# Zumba Classes, Used to Love Them!



## SeaBreeze (Oct 15, 2017)

Since I really like music and dancing, I used to love taking Zumba classes at the gym.  That gym closed and other classes in my area were either early morning or evening, I liked going between 4-6PM.  I just saw this video online and thought I would post it.  They played a lot of rock and popular songs, and other music that was fun to dance to.  Anybody here ever do Zumba?


----------



## Wren (Oct 16, 2017)

I’ve been to one Zumba Class, it was much more frantic than this and nearly killed me ! 

This seems like a steadier pace, thanks for posting,  I’ll give it a try later


----------



## hollydolly (Oct 16, 2017)

Same here Wren...all the Zumba classes around here are frantic..and fast... and I have a bad back it nearly killed me...and I've been a dancer all my life..

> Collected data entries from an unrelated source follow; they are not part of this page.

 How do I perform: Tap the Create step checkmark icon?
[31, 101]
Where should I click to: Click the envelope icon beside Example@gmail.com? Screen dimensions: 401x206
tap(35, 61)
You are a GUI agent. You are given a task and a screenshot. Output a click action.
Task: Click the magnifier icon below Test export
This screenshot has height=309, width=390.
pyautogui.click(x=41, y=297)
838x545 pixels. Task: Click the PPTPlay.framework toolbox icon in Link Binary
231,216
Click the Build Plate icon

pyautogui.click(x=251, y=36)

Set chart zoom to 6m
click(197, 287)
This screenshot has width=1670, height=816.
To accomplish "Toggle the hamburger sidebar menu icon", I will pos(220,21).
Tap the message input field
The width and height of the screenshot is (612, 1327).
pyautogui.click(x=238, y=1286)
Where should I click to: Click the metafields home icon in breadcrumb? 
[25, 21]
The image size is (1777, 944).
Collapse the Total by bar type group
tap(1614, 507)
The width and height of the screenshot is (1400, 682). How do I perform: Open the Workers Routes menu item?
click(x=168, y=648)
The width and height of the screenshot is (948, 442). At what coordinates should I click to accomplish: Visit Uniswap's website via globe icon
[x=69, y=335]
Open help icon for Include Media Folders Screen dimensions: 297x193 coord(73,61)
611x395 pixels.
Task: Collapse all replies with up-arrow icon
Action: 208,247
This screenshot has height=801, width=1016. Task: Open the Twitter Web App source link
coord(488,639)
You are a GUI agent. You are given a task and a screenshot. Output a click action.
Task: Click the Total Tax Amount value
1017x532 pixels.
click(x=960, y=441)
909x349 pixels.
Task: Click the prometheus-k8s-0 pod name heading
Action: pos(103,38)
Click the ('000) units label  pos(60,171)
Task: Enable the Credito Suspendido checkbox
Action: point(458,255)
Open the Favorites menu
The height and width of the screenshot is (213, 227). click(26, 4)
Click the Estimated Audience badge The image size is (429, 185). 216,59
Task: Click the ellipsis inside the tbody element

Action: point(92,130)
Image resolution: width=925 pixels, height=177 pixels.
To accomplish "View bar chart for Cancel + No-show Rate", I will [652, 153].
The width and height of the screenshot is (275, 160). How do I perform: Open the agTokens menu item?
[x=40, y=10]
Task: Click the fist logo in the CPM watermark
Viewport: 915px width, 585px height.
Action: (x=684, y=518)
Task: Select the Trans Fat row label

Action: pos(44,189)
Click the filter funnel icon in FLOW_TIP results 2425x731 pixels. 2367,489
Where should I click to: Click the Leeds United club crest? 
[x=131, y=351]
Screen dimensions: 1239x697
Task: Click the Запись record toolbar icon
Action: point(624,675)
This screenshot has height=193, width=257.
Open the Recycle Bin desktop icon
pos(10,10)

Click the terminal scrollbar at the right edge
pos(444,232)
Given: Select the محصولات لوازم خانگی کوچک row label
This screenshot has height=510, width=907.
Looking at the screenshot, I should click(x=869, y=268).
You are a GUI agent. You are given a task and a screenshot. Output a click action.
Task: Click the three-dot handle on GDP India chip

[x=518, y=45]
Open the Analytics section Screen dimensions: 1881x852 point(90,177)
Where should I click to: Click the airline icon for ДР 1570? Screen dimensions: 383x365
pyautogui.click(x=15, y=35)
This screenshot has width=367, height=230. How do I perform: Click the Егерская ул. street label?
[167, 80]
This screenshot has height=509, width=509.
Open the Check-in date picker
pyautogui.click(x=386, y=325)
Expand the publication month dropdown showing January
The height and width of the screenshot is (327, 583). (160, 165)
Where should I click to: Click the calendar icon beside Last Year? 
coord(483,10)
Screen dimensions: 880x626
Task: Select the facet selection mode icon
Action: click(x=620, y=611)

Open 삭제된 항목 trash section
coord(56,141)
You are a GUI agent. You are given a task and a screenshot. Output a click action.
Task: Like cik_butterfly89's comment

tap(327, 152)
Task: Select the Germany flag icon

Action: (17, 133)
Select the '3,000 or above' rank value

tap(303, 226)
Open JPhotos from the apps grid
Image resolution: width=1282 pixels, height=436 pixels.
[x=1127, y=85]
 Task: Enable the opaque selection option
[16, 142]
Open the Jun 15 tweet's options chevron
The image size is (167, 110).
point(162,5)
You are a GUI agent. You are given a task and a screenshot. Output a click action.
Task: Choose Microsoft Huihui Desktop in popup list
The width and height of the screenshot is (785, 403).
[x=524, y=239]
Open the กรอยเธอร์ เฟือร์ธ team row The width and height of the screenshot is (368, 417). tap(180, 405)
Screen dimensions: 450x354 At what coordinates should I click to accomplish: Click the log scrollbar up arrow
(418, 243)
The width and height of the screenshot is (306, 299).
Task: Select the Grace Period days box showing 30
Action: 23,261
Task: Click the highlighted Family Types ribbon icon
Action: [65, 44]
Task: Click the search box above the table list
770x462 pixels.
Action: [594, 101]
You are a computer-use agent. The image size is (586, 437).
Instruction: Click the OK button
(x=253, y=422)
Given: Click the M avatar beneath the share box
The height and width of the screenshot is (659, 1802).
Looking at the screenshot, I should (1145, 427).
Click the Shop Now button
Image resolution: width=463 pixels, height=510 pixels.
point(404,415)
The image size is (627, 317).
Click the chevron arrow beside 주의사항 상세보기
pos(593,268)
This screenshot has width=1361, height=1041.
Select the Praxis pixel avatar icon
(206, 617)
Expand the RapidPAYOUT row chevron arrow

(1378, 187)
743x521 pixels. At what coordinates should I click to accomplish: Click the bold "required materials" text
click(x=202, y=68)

I would have loved them if they'd been as sedate as yours SB...


----------



## SeaBreeze (Oct 16, 2017)

The wilder songs and movement just had to be modified by me, learned that after making one of my knees feel 'kookie' for awhile by jumping on one foot and turning during a song repeatedly.  But most songs were the right pace, not too slow or fast.


----------



## MsGuided (Oct 17, 2017)

I never realized my total lack of coordination until I took a Zumba class. Don't mind it as long as I can hide in the back lol. Much prefer yoga though


----------